WHAT IS NEEDED >>
Print all the records exactly, please.

(Stored items)
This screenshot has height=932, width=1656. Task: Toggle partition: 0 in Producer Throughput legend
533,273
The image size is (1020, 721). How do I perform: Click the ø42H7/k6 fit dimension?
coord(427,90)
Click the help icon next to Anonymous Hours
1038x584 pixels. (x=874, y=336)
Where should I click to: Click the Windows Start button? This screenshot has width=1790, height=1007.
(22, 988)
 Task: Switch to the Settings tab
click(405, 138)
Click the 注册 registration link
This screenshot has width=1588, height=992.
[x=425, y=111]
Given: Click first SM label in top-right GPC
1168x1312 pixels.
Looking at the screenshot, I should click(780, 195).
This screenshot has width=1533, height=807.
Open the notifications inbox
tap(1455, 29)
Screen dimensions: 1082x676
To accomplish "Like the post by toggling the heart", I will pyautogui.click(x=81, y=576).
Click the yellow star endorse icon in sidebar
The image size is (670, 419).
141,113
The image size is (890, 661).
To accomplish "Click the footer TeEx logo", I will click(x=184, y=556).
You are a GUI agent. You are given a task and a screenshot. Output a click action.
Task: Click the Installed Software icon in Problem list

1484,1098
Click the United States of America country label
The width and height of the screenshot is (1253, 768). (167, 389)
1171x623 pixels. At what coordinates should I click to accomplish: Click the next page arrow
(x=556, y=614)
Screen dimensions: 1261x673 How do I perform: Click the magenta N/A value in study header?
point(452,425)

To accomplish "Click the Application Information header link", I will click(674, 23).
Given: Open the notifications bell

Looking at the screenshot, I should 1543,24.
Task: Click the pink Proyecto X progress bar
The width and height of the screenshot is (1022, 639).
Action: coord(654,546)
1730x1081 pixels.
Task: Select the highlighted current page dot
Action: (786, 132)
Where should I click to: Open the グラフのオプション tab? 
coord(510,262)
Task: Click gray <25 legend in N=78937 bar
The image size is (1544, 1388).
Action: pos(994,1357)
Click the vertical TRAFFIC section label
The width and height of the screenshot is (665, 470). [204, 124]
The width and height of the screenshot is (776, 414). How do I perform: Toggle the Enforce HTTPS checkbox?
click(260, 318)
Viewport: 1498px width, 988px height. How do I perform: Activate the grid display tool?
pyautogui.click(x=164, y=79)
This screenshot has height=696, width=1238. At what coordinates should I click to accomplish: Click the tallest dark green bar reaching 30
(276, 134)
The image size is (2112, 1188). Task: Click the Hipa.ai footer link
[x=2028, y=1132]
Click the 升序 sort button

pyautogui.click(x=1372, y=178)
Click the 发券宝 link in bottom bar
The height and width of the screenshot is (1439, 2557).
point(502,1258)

OUTPUT OF THE TASK >>
This screenshot has height=932, width=1656. Task: Toggle partition: 0 in Producer Throughput legend
533,273
The image size is (1020, 721). How do I perform: Click the ø42H7/k6 fit dimension?
coord(427,90)
Click the help icon next to Anonymous Hours
1038x584 pixels. (x=874, y=336)
Where should I click to: Click the Windows Start button? This screenshot has width=1790, height=1007.
(22, 988)
 Task: Switch to the Settings tab
click(405, 138)
Click the 注册 registration link
This screenshot has width=1588, height=992.
[x=425, y=111]
Given: Click first SM label in top-right GPC
1168x1312 pixels.
Looking at the screenshot, I should click(780, 195).
This screenshot has width=1533, height=807.
Open the notifications inbox
tap(1455, 29)
Screen dimensions: 1082x676
To accomplish "Like the post by toggling the heart", I will pyautogui.click(x=81, y=576).
Click the yellow star endorse icon in sidebar
The image size is (670, 419).
141,113
The image size is (890, 661).
To accomplish "Click the footer TeEx logo", I will click(x=184, y=556).
You are a GUI agent. You are given a task and a screenshot. Output a click action.
Task: Click the Installed Software icon in Problem list

1484,1098
Click the United States of America country label
The width and height of the screenshot is (1253, 768). (167, 389)
1171x623 pixels. At what coordinates should I click to accomplish: Click the next page arrow
(x=556, y=614)
Screen dimensions: 1261x673 How do I perform: Click the magenta N/A value in study header?
point(452,425)

To accomplish "Click the Application Information header link", I will click(674, 23).
Given: Open the notifications bell

Looking at the screenshot, I should 1543,24.
Task: Click the pink Proyecto X progress bar
The width and height of the screenshot is (1022, 639).
Action: coord(654,546)
1730x1081 pixels.
Task: Select the highlighted current page dot
Action: (786, 132)
Where should I click to: Open the グラフのオプション tab? 
coord(510,262)
Task: Click gray <25 legend in N=78937 bar
The image size is (1544, 1388).
Action: pos(994,1357)
Click the vertical TRAFFIC section label
The width and height of the screenshot is (665, 470). [204, 124]
The width and height of the screenshot is (776, 414). How do I perform: Toggle the Enforce HTTPS checkbox?
click(260, 318)
Viewport: 1498px width, 988px height. How do I perform: Activate the grid display tool?
pyautogui.click(x=164, y=79)
This screenshot has height=696, width=1238. At what coordinates should I click to accomplish: Click the tallest dark green bar reaching 30
(276, 134)
The image size is (2112, 1188). Task: Click the Hipa.ai footer link
[x=2028, y=1132]
Click the 升序 sort button

pyautogui.click(x=1372, y=178)
Click the 发券宝 link in bottom bar
The height and width of the screenshot is (1439, 2557).
point(502,1258)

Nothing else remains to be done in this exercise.